***** INFORMATION SUPPLIED *****
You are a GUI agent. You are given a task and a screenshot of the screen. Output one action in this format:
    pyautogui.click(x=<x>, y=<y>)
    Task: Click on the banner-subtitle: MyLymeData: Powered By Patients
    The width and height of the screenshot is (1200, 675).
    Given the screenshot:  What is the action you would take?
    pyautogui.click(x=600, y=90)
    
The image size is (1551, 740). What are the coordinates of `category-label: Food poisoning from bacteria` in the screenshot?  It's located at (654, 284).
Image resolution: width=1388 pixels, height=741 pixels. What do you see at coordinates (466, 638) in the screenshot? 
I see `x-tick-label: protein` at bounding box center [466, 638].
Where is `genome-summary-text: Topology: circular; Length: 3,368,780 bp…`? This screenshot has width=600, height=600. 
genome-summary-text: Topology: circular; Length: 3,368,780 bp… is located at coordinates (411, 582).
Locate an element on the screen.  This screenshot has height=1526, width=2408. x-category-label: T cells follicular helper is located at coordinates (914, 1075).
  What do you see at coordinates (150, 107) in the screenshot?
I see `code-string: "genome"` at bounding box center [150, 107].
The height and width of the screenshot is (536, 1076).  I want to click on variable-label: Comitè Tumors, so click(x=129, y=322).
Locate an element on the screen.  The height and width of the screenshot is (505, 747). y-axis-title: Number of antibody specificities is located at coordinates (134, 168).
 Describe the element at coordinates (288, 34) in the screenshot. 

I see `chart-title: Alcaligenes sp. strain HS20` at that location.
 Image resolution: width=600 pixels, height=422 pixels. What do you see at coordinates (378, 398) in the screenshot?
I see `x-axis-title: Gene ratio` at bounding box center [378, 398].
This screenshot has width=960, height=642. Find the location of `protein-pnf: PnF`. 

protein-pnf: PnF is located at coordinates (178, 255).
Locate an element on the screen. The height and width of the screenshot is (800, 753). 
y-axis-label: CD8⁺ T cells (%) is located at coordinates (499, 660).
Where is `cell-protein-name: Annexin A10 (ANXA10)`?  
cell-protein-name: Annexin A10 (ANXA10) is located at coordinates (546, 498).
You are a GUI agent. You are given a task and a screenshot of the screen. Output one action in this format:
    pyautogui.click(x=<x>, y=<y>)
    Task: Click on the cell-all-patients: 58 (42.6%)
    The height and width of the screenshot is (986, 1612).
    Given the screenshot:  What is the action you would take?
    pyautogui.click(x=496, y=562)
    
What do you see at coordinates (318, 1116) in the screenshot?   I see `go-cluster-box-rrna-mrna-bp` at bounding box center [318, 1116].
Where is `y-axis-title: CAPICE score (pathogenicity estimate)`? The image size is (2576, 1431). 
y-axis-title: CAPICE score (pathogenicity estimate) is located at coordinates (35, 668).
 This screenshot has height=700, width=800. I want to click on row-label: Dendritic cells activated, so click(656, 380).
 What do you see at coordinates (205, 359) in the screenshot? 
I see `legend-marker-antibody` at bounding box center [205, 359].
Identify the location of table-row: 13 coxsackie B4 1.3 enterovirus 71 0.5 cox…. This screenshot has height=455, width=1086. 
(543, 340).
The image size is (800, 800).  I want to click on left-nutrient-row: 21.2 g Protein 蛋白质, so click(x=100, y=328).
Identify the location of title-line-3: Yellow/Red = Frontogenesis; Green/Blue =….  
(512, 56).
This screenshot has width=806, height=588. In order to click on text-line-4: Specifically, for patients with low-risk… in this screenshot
*****
## [ABOUT THIS EXERCISE]
In full and word for word, restate the data.

## [YOUR RESPONSE]
You are a GUI agent. You are given a task and a screenshot of the screen. Output one action in this format:
    pyautogui.click(x=<x>, y=<y>)
    Task: Click on the banner-subtitle: MyLymeData: Powered By Patients
    The width and height of the screenshot is (1200, 675).
    Given the screenshot:  What is the action you would take?
    pyautogui.click(x=600, y=90)
    
The image size is (1551, 740). What are the coordinates of `category-label: Food poisoning from bacteria` in the screenshot?  It's located at (654, 284).
Image resolution: width=1388 pixels, height=741 pixels. What do you see at coordinates (466, 638) in the screenshot? 
I see `x-tick-label: protein` at bounding box center [466, 638].
Where is `genome-summary-text: Topology: circular; Length: 3,368,780 bp…`? This screenshot has width=600, height=600. 
genome-summary-text: Topology: circular; Length: 3,368,780 bp… is located at coordinates (411, 582).
Locate an element on the screen.  This screenshot has height=1526, width=2408. x-category-label: T cells follicular helper is located at coordinates (914, 1075).
  What do you see at coordinates (150, 107) in the screenshot?
I see `code-string: "genome"` at bounding box center [150, 107].
The height and width of the screenshot is (536, 1076).  I want to click on variable-label: Comitè Tumors, so click(x=129, y=322).
Locate an element on the screen.  The height and width of the screenshot is (505, 747). y-axis-title: Number of antibody specificities is located at coordinates (134, 168).
 Describe the element at coordinates (288, 34) in the screenshot. 

I see `chart-title: Alcaligenes sp. strain HS20` at that location.
 Image resolution: width=600 pixels, height=422 pixels. What do you see at coordinates (378, 398) in the screenshot?
I see `x-axis-title: Gene ratio` at bounding box center [378, 398].
This screenshot has width=960, height=642. Find the location of `protein-pnf: PnF`. 

protein-pnf: PnF is located at coordinates (178, 255).
Locate an element on the screen. The height and width of the screenshot is (800, 753). 
y-axis-label: CD8⁺ T cells (%) is located at coordinates (499, 660).
Where is `cell-protein-name: Annexin A10 (ANXA10)`?  
cell-protein-name: Annexin A10 (ANXA10) is located at coordinates (546, 498).
You are a GUI agent. You are given a task and a screenshot of the screen. Output one action in this format:
    pyautogui.click(x=<x>, y=<y>)
    Task: Click on the cell-all-patients: 58 (42.6%)
    The height and width of the screenshot is (986, 1612).
    Given the screenshot:  What is the action you would take?
    pyautogui.click(x=496, y=562)
    
What do you see at coordinates (318, 1116) in the screenshot?   I see `go-cluster-box-rrna-mrna-bp` at bounding box center [318, 1116].
Where is `y-axis-title: CAPICE score (pathogenicity estimate)`? The image size is (2576, 1431). 
y-axis-title: CAPICE score (pathogenicity estimate) is located at coordinates (35, 668).
 This screenshot has height=700, width=800. I want to click on row-label: Dendritic cells activated, so click(656, 380).
 What do you see at coordinates (205, 359) in the screenshot? 
I see `legend-marker-antibody` at bounding box center [205, 359].
Identify the location of table-row: 13 coxsackie B4 1.3 enterovirus 71 0.5 cox…. This screenshot has height=455, width=1086. 
(543, 340).
The image size is (800, 800).  I want to click on left-nutrient-row: 21.2 g Protein 蛋白质, so click(x=100, y=328).
Identify the location of title-line-3: Yellow/Red = Frontogenesis; Green/Blue =….  
(512, 56).
This screenshot has width=806, height=588. In order to click on text-line-4: Specifically, for patients with low-risk… in this screenshot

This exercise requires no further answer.